Saved data entries:
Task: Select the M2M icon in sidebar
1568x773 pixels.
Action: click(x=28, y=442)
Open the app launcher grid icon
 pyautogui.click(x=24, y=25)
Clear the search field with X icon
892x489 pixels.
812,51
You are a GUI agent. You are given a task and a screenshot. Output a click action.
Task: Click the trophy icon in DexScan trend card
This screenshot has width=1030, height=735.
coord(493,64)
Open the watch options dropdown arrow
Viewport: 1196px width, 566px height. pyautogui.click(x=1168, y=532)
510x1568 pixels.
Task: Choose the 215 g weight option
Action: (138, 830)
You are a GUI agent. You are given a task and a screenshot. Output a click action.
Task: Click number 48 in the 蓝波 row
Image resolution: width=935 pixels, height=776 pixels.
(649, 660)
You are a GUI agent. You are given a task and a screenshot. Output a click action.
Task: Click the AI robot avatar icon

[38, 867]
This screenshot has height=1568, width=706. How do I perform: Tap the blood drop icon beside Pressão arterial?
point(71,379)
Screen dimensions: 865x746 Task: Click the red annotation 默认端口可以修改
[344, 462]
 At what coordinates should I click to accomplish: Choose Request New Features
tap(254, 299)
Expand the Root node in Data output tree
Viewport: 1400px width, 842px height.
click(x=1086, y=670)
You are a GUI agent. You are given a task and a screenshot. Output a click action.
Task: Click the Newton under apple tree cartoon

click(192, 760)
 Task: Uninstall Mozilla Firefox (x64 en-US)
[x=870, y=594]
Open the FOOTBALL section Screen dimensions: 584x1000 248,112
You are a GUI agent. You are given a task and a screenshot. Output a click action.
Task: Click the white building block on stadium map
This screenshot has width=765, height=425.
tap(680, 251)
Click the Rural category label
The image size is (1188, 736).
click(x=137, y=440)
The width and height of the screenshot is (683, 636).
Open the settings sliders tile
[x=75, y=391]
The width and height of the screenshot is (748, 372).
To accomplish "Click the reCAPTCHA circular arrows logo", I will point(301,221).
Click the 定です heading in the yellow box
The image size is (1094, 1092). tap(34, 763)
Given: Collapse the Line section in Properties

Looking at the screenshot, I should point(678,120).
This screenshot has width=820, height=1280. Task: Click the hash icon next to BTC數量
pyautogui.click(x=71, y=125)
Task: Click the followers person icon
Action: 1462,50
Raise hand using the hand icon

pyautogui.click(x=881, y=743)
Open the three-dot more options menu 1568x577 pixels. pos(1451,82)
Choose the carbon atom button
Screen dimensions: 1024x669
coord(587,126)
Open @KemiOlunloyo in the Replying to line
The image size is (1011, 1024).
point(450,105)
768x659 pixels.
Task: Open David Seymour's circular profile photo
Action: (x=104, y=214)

◆ **What this task involves**:
Write out the data again, exactly and in full.

◆ **Response**:
Task: Select the M2M icon in sidebar
1568x773 pixels.
Action: click(x=28, y=442)
Open the app launcher grid icon
 pyautogui.click(x=24, y=25)
Clear the search field with X icon
892x489 pixels.
812,51
You are a GUI agent. You are given a task and a screenshot. Output a click action.
Task: Click the trophy icon in DexScan trend card
This screenshot has width=1030, height=735.
coord(493,64)
Open the watch options dropdown arrow
Viewport: 1196px width, 566px height. pyautogui.click(x=1168, y=532)
510x1568 pixels.
Task: Choose the 215 g weight option
Action: (138, 830)
You are a GUI agent. You are given a task and a screenshot. Output a click action.
Task: Click number 48 in the 蓝波 row
Image resolution: width=935 pixels, height=776 pixels.
(649, 660)
You are a GUI agent. You are given a task and a screenshot. Output a click action.
Task: Click the AI robot avatar icon

[38, 867]
This screenshot has height=1568, width=706. How do I perform: Tap the blood drop icon beside Pressão arterial?
point(71,379)
Screen dimensions: 865x746 Task: Click the red annotation 默认端口可以修改
[344, 462]
 At what coordinates should I click to accomplish: Choose Request New Features
tap(254, 299)
Expand the Root node in Data output tree
Viewport: 1400px width, 842px height.
click(x=1086, y=670)
You are a GUI agent. You are given a task and a screenshot. Output a click action.
Task: Click the Newton under apple tree cartoon

click(192, 760)
 Task: Uninstall Mozilla Firefox (x64 en-US)
[x=870, y=594]
Open the FOOTBALL section Screen dimensions: 584x1000 248,112
You are a GUI agent. You are given a task and a screenshot. Output a click action.
Task: Click the white building block on stadium map
This screenshot has width=765, height=425.
tap(680, 251)
Click the Rural category label
The image size is (1188, 736).
click(x=137, y=440)
The width and height of the screenshot is (683, 636).
Open the settings sliders tile
[x=75, y=391]
The width and height of the screenshot is (748, 372).
To accomplish "Click the reCAPTCHA circular arrows logo", I will point(301,221).
Click the 定です heading in the yellow box
The image size is (1094, 1092). tap(34, 763)
Given: Collapse the Line section in Properties

Looking at the screenshot, I should point(678,120).
This screenshot has width=820, height=1280. Task: Click the hash icon next to BTC數量
pyautogui.click(x=71, y=125)
Task: Click the followers person icon
Action: 1462,50
Raise hand using the hand icon

pyautogui.click(x=881, y=743)
Open the three-dot more options menu 1568x577 pixels. pos(1451,82)
Choose the carbon atom button
Screen dimensions: 1024x669
coord(587,126)
Open @KemiOlunloyo in the Replying to line
The image size is (1011, 1024).
point(450,105)
768x659 pixels.
Task: Open David Seymour's circular profile photo
Action: (x=104, y=214)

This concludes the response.